Let me explain what I mean.  On my current project I did something completely different than before.  I made the most simple version of the finished game as quickly as I could.  Not a prototype but an actual finished game...not a good game but a finished from start to end game.  You start at the main menu, enter the game, reach a goal get the win screen or die and get the game over screen.  It's simple but the from the point of view from the player it is a completable game.  All in all it took my 4 hours and gave me something I can look at and make decisions on.  Its kind of like when an artist starts with a blank canvas the first thing they do is get rid of all the white so they can start putting things in and making decisions on what is there.  I wanted to get something to look at from the point of view of the player as soon as possible and keep it in this finished state during the entire development cycle.

This way I have a complete view of the entire game at all times.  I have my start and finish states and now as I add to the game I have a better idea where things need to go and what needs to be added next.  Increase in scope or feature creep is now easier to control because they become part of the design process.  If you have ever worked on a game or any creative project you know that things change as you work.  Instead of fighting this why not find ways to use it to make something better.  When you can view the entire project as a completed game it is easier to look at it and find ways to make it better right then and there then to think of solving hypothetical situations of gameplay you can't see yet.  We have all reached the end of a project and thought about all the things we could do to make it better now that it is done but there just isn't enough time to change or polish it.  Well the idea is to get you to that point as quickly as possible and keep you there for the course of development.

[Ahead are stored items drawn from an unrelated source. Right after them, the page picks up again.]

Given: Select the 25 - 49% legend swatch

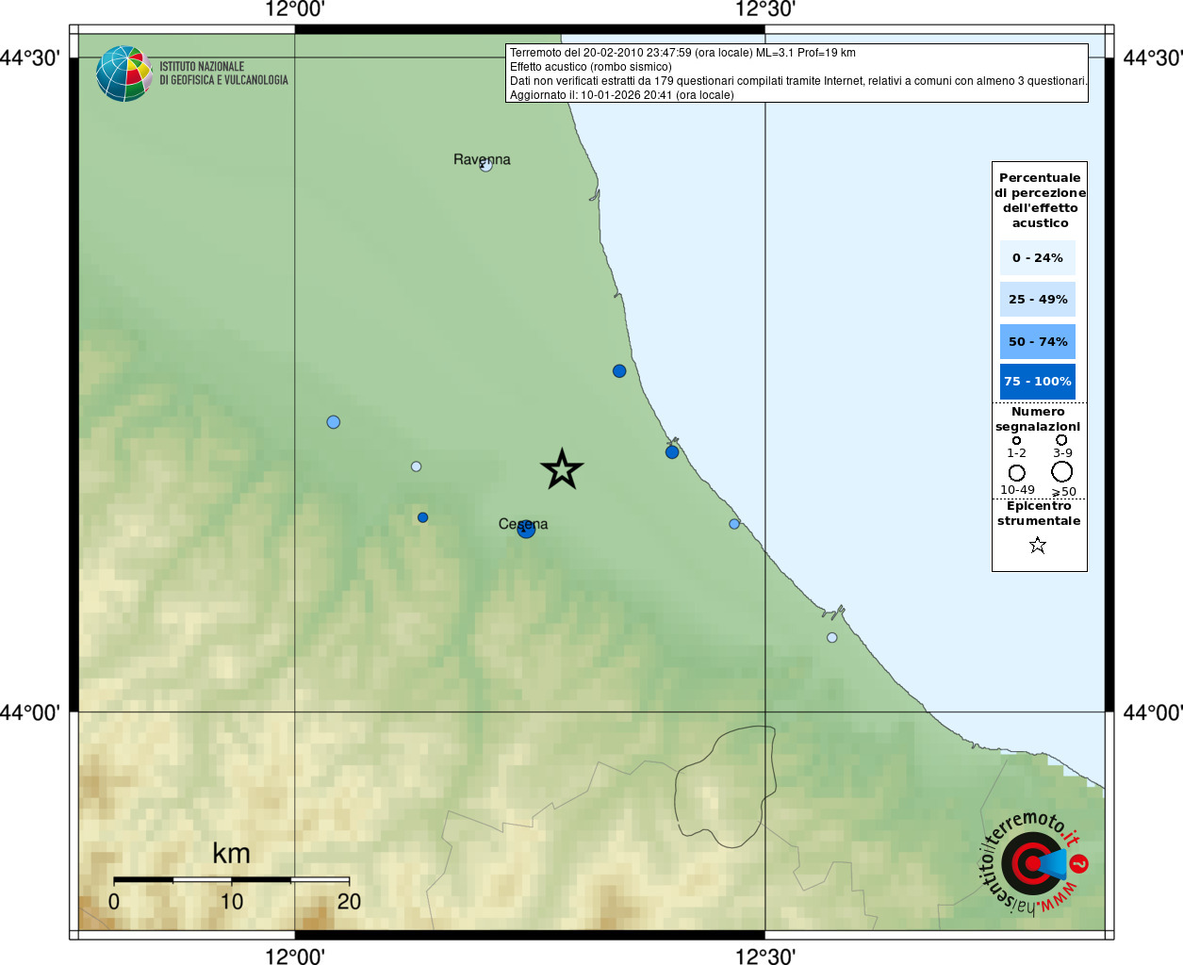Looking at the screenshot, I should pyautogui.click(x=1037, y=300).
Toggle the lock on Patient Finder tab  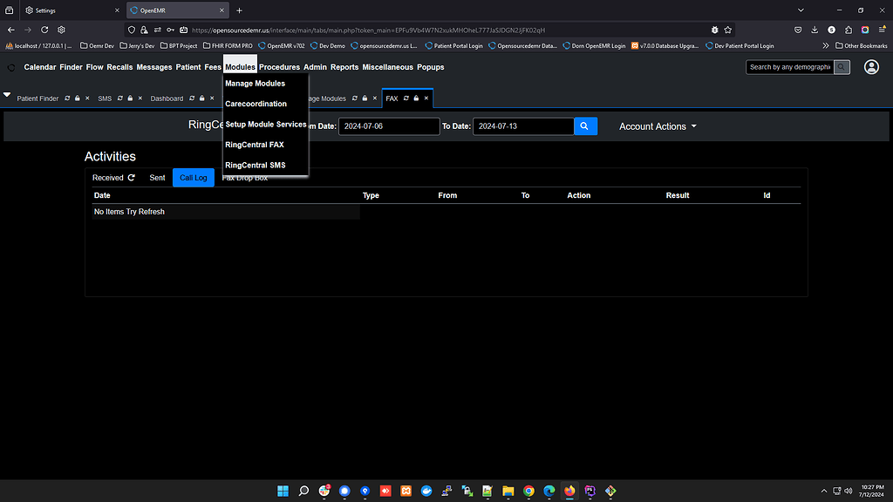click(x=77, y=98)
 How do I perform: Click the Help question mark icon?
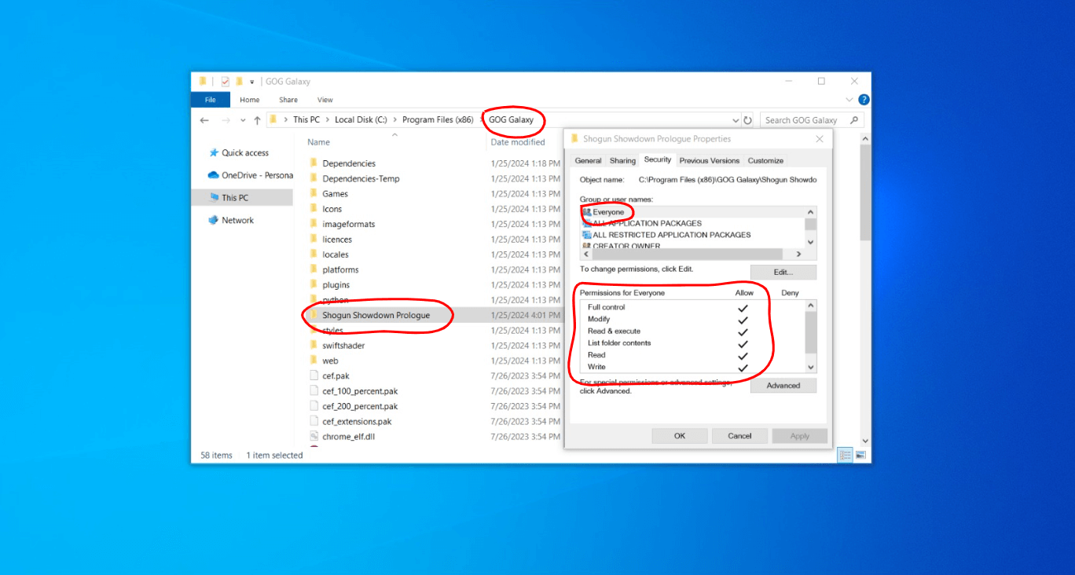864,100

That is the key to this way of working.  The game must always be in a completed state at all times.  What this forces me to do is keep me focused on bite sized chunks that improve the game and are quick to implement from start to finish.  Since the entire game is structured I can easily see where things should be placed.  It is kind of like building a sandwich the bread is the completed game and the new bits I add are the meat and veggies each new layer making the sandwich bigger and tastier.  Now this is all just my own opinion and one that I have found helpful to keep me focused on the right things.  Not everyone will find this useful and most will probably think it is the dumbest thing they have ever read, but there might  be one person out there like that this clicks with and to that person I say give it a shot you might have fun.

I'll post again in a week or two after I have done some more work like this and give an update on my experience.

All the best!

Popular posts from this blog

Plunder Bunny | Flash Game Character Mockups

Another collection of design/mockup sheets for a personal project.  The game was a very simple 2D platformer in the vain of Super Mario.  I got pretty far with the game but ended up getting busy with some contract work and the project feel into the ever growing abyss of personal projects.  When I get some more free time I'd like to try and re-visit it.

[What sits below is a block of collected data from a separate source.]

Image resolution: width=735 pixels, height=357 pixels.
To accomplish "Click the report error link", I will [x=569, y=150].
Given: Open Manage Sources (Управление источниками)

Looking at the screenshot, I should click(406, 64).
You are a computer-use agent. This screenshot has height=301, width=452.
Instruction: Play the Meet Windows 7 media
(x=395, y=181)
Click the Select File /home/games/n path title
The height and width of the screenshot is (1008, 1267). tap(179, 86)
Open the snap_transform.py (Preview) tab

The visuals were really fun to work on.  Inkscape was used to flesh out my initial sketches.  Each character was broken up into pieces like a paper puppet.  After Saving the pieces out at high resolution they would then be put back together in Blender 3D where they would be animated.

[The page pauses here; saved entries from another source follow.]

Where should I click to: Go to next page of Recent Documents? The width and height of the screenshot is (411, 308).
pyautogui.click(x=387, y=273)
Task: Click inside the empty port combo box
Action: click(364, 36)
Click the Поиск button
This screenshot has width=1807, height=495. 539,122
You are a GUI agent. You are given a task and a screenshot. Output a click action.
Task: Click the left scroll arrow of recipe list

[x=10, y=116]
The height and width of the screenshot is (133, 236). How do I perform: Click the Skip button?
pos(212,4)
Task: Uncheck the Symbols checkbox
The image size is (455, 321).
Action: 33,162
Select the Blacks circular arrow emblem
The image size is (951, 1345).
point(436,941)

Mega Cow | Video Game Mockup

We All Have Crazy Game Ideas...This Is Just One Of My Own

Yup its a giant mutant cow... Using Inkscape I made this game mockup after watching some MST3K late one night.  I thought it would be fun to play a game where you were the giant creature causing all of the destruction.  That is the reason the giant cow is on the right of the screen instead of the left. The player would move through the level from the right to the left, the opposite of pretty much every scrolling game... looks good in my head but might not work in actual game play.  Below are some images showing the progression from rough sketch to final mock-up.

Random Level Generation

The level generation system in This Is Dungeon uses a few different ideas to produce the final levels but I'm just going to go over the first right now.  Levels are generated using the Dungeon-Building Algorithm by Mike Anderson.  This algorithm is very simple to implement and gives really good results.  The levels generate very quickly and the player is guaranteed to be able to reach every room of the level.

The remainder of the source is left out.